Le conseguenze sono state immediate: Asml, l'unica azienda al mondo che produce macchine per la litografia Euv utilizzate nella produzione dei chip più avanzati, ha immediatamente avvertito di ritardi nelle spedizioni di diverse settimane a causa delle nuove restrizioni. L'azienda olandese dipende da elementi delle terre rare di origine cinese per componenti critici nei suoi sistemi laser ad alta precisione, magneti e altri componenti essenziali. Anche la produzione automobilistica europea è sotto pressione, anche se finora non si registrano ritardi significativi.
Le restrizioni cinesi influiranno anche sulla produzione militare statunitense. Il Center for Strategic and International Studies ha evidenziato che le terre rare sono cruciali per varie tecnologie di difesa, inclusi jet da combattimento F-35, sottomarini delle classi Virginia e Columbia, missili Tomahawk, sistemi radar e veicoli aerei senza pilota Predator. La Cina ha annunciato che dal 1° dicembre 2025, negherà gran parte delle licenze di esportazione verso le aziende con qualsiasi affiliazione a militari stranieri, inclusi quelli degli Stati Uniti.
Questa crisi sta mettendo in evidenza le vulnerabilità sistemiche nelle catene di approvvigionamento tecnologiche globali.
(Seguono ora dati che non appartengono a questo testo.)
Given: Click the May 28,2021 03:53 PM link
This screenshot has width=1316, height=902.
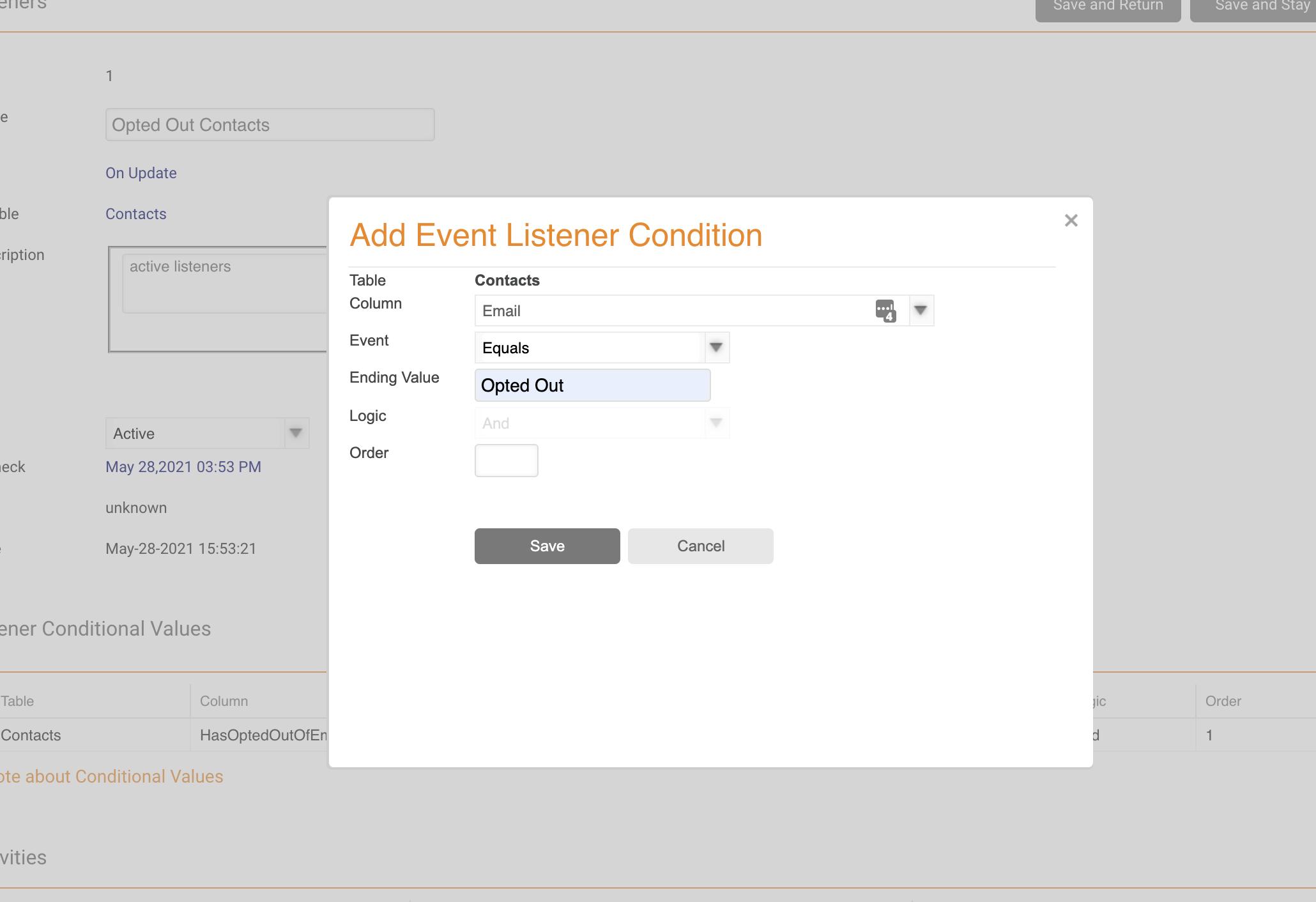Looking at the screenshot, I should [183, 467].
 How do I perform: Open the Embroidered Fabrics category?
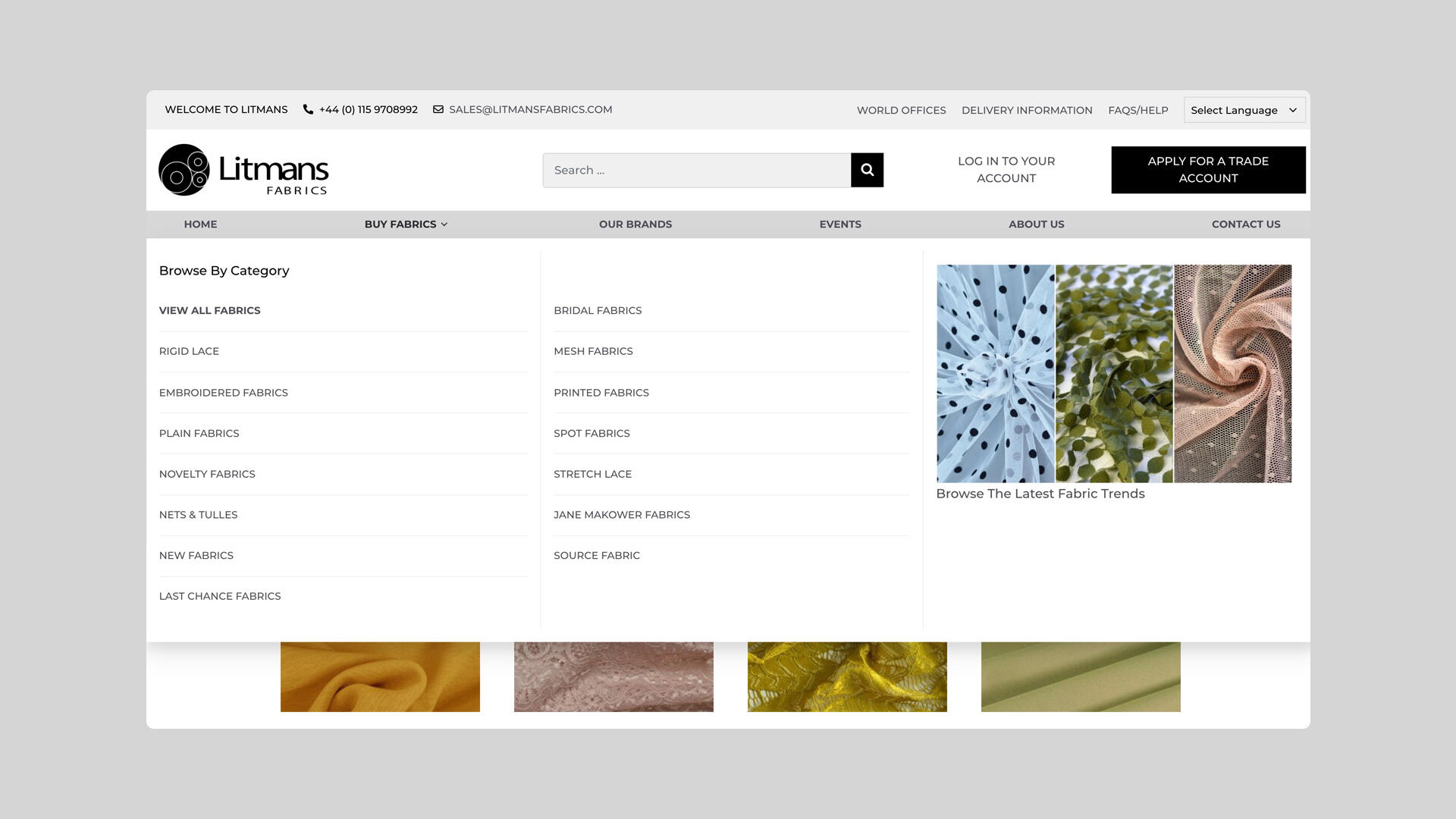[224, 393]
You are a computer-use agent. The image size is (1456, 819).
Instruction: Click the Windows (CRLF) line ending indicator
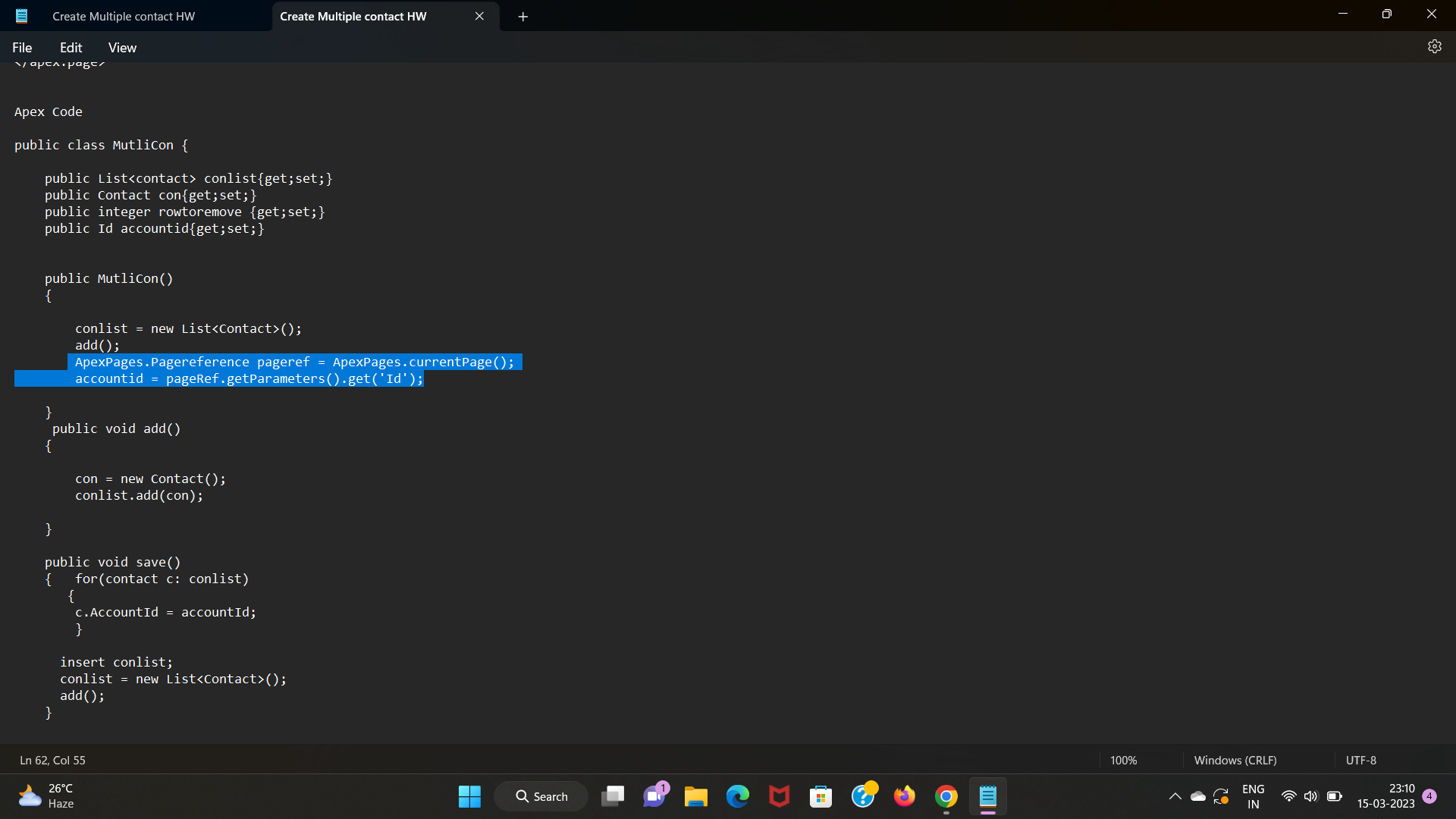1235,760
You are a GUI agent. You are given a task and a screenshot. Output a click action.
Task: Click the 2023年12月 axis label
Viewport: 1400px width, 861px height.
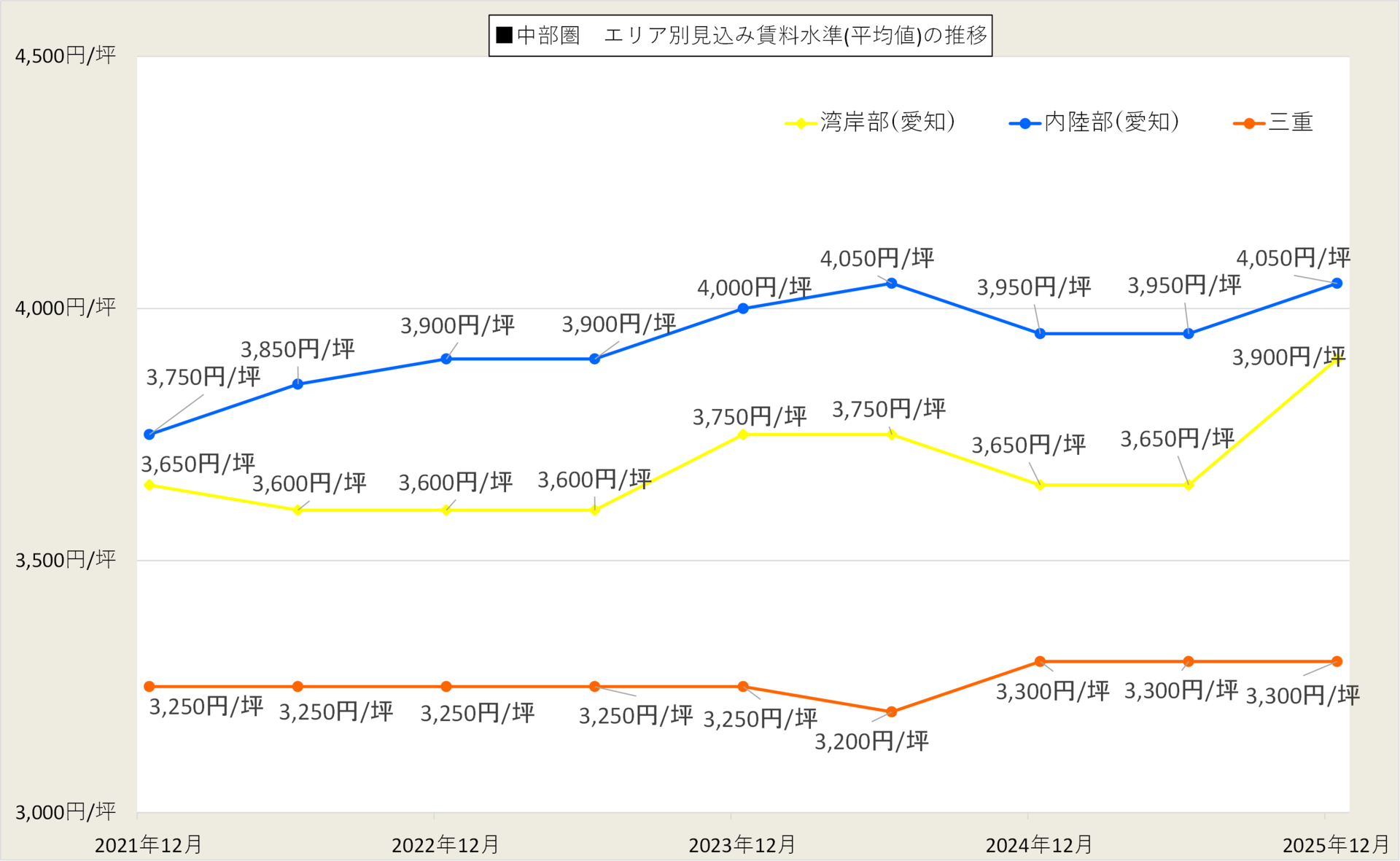pyautogui.click(x=742, y=845)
Con la Cina che controlla oltre il 90% della raffinazione delle terre rare e circa il 60% dell'estrazione, la capacità di Pechino di "vietare a qualsiasi paese sulla Terra di partecipare all'economia moderna" rappresenta una nuova dimensione del rischio geopolitico. Le aziende occidentali stanno sviluppando strategie di diversificazione per ridurre la dipendenza dalle terre rare cinesi, tuttavia, molti elementi delle terre rare hanno proprietà uniche che nel breve termine li rendono difficili da sostituire in applicazioni ad alte prestazioni.